On the merits, the Courts-Martial Appeal Court reduced the sentence to four years’ imprisonment and a fine of 6,000 BF. It ordered that the applicant be dismissed the service (Article 54 of the Military Criminal Code) but, unlike the court below, did not order his immediate arrest.
17. On 3 March 1987, the Court of Cassation dismissed appeals on points of law which the public prosecutor and Mr. Pauwels had entered against the judgment of the Courts-Martial Appeal Court.
II. THE RELEVANT DOMESTIC LAW
18. By Article 105, first paragraph, of the Constitution, "special laws shall regulate the organisation of military courts, their powers, the rights and obligations of their members and the terms of office of the latter".
Military criminal procedure is governed principally by the Army Code of Procedure (ACP) of 20 July 1814 and the Code of Military Criminal Procedure (CMCP) of 15 June 1899.
A. The auditeur militaire
19. The auditeur militaire heads the auditeur militaire’s office of a particular court martial. He is a member of the judiciary, and consequently is not subject to the military chain of command. The same is true of the senior deputies (such as Mr. Van Even) and the deputies (such as Mr. Potemans), who assist the auditeur militaire.
Auditeurs militaires and their deputies, however, are not judges within the meaning of Article 100 of the Constitution. The King, who appoints them, may also dismiss them (Article 77 of the CMCP). They are therefore not irremovable.
They are hierarchically subordinate to the auditeur général at the Courts-Martial Appeal Court and to the Minister of Justice, but it is not disputed that in practice they are wholly independent in the performance of their duties.
20. The auditeur militaire and his deputies discharge the functions of:
(a) senior police officers (officiers de police judiciaire - Article 44 of the CMCP);
(b) investigating judges, vested with powers identical to those of civilian investigating judges and which each individual exercises either alone or as chairman of the Board of Inquiry (Article 35 of the CMCP and paragraph 25 below);
(c) members of the public prosecutor’s office, acting as prosecuting counsel before the courts martial, subject to the supervision and direction of the auditeur général (Article 76 of the CMCP).

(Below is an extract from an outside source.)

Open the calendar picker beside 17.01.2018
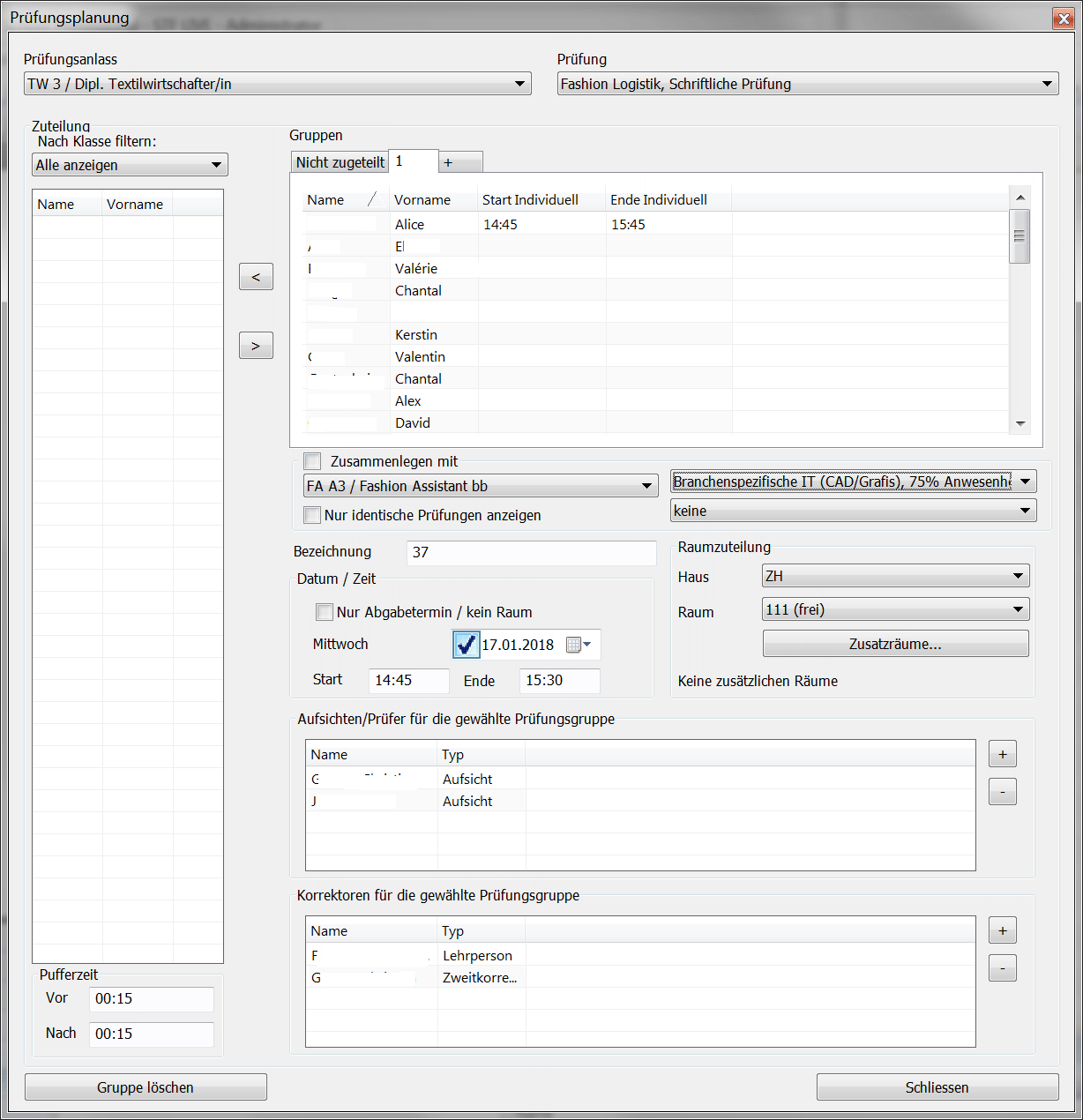This screenshot has height=1120, width=1083. tap(579, 645)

The Code of Military Criminal Procedure thus derogates from Article 292 of the Judicial Code, which prohibits such plurality of functions "except in the cases prescribed by law".
21. However, as a consequence of the Schiesser judgment given by the European Court of Human Rights on 4 December 1979 (Series A no. 34), the auditeur général issued the following instructions on 29 March 1983 (Circular no. 2920):
"... The Principal Public Prosecutor at the Court of Cassation has informed me of his view that, in the light of the Schiesser judgment, it is absolutely essential to ensure that, in cases where a preliminary investigation is held, particularly those in which the accused is placed in detention on remand, the judicial officer who acts as prosecuting counsel before the court martial should not be the one who conducted the preliminary investigation.
I have explained to the Principal Public Prosecutor at the Court of Cassation why in many circumstances, in view of the limited number of auditeurs militaires and deputies, it will no doubt be physically impossible to comply with the rule he wishes to have applied, but have told him that the rule generally will be applied in future.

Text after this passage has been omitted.